Pas de grand déferlement de la presse internationale au centre de Conférences européen du Kirchberg pour le lancement politique de la présidence luxembourgeoise de l’Union européenne, et la visite à Luxembourg de la Commission européenne.
Quand Jean-Claude (Juncker) rencontre Xavier (Bettel), on est presque dans l’initimiste. Une partie de la conférence de presse conjointe du président de la Commission européenne et du Premier ministre luxembourgeois se tiendra d’ailleurs en luxembourgeois.
Mais c’est de Grèce qu’il est beaucoup question, les deux hommes s’accordant à dire qu’un « non » affaiblira considérablement la position de la Grèce en négociation, et pas le contraire, et qu’un « oui » mènera déjà lui-même à des tractations difficiles. Xavier Bettel entend placer la présidence du Luxembourg sous le signe de la confiance, cette confiance qu’il accuse le Premier ministre Grec d’avoir minée: « Nous avons passé deux jours ensemble à Bruxelles; pas une fois il n’a évoqué l’idée d’un référendum. Il faut que nous apprenions tous à tenir à Bruxelles le même langage que celui que nous tenons de retour au pays. »

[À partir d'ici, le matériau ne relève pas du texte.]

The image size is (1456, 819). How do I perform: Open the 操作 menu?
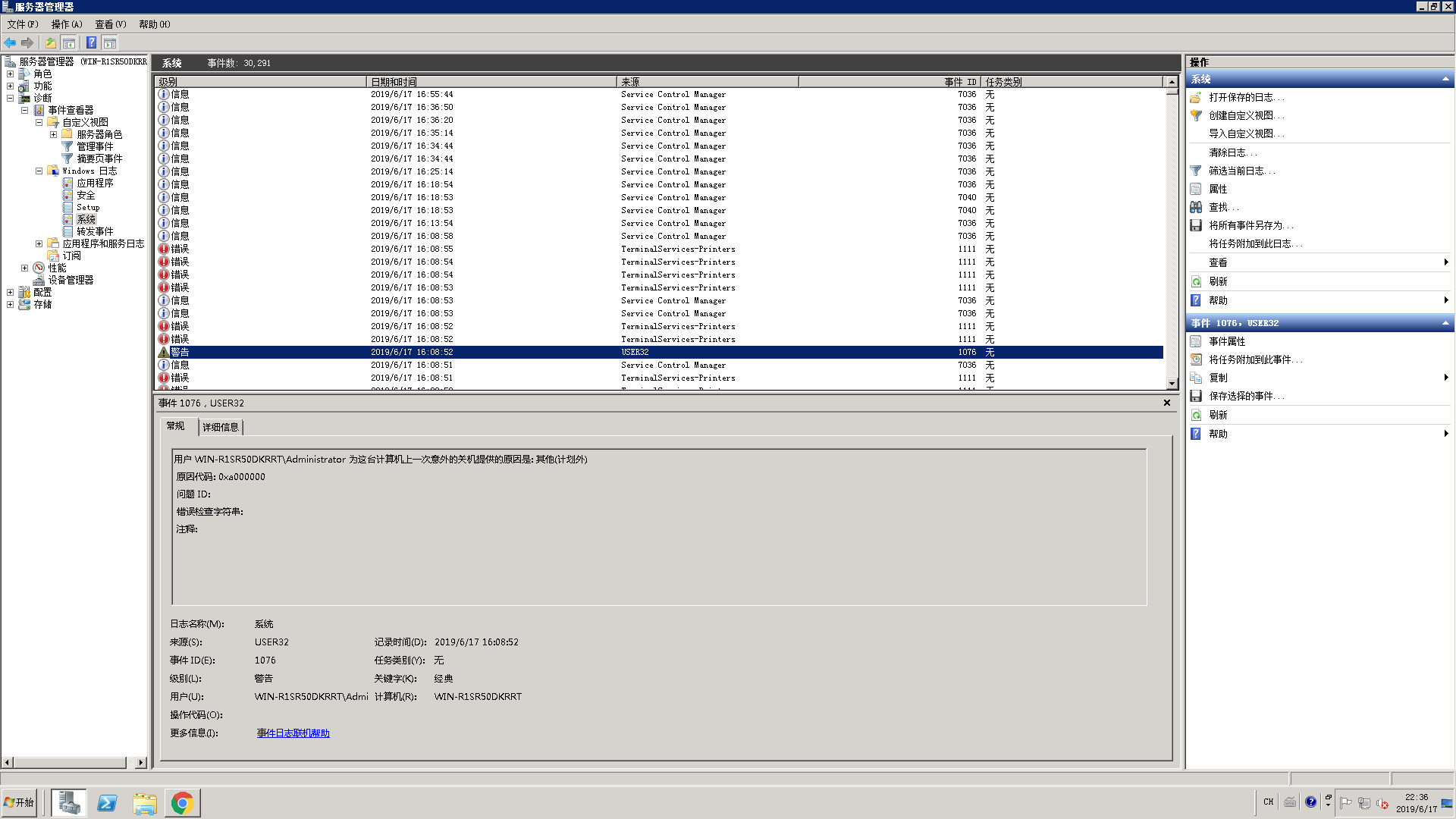click(x=66, y=24)
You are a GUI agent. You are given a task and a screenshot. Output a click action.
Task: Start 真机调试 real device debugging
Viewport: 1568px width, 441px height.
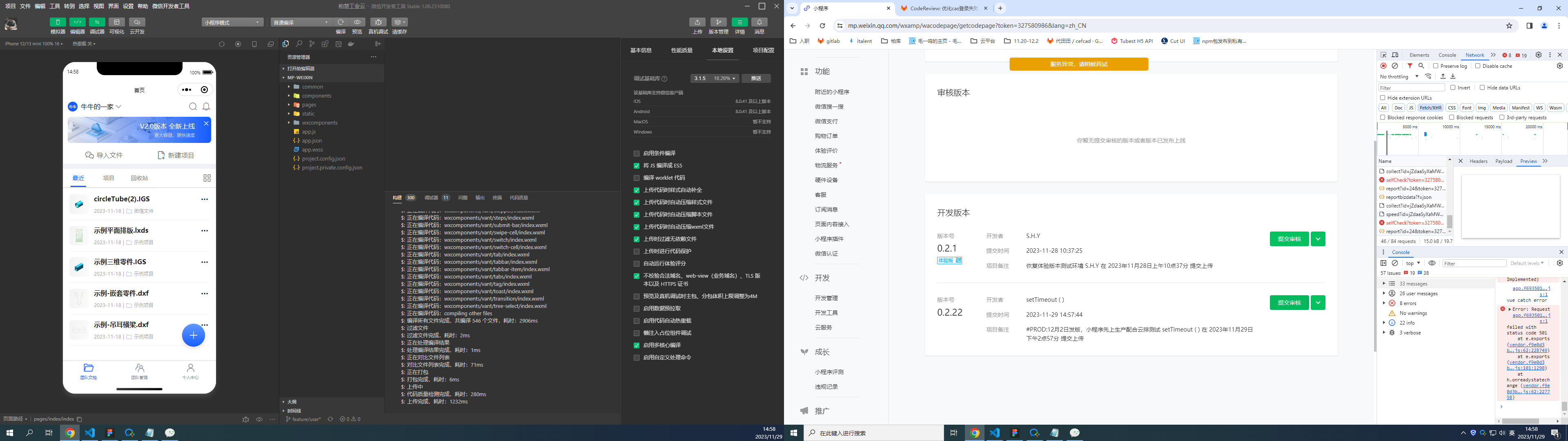coord(378,22)
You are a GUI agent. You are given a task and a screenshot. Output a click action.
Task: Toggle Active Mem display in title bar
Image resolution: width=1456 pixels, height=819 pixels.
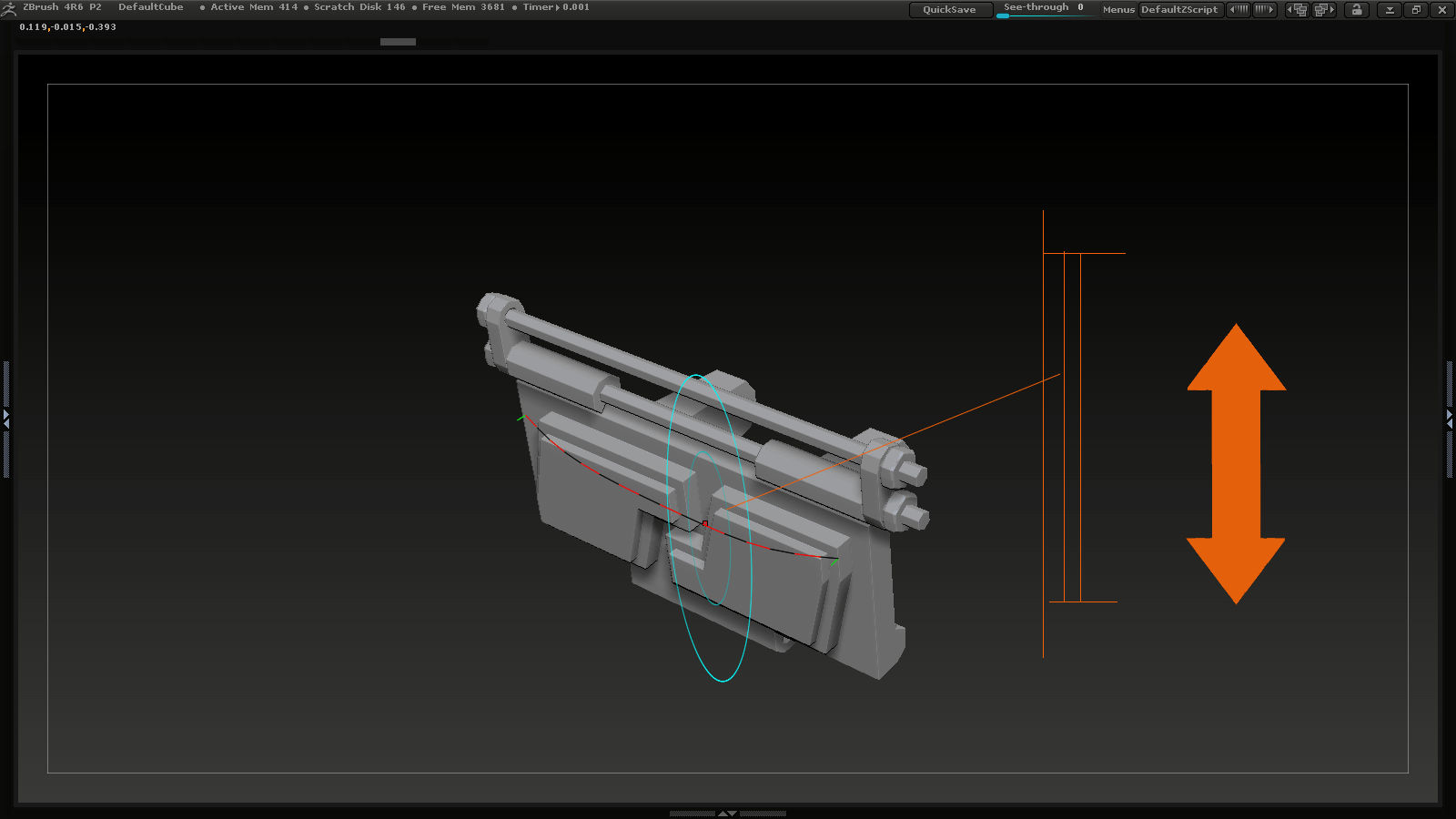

Bettel a rappelé les priorités de la présidence luxembourgeoise. Et comme, selon celles-ci, le citoyen doit être au centre du jeu, il annonce l’organisation en novembre d’un vaste débat sur le TTIP, associant syndicats et patrons. Il se fait fort aussi de soumettre au prochain Conseil de l’Union, en bonne intelligence avec le président de la commission, un projet d’accord sur la répartition des migrants, susceptible d’être accepté par tous.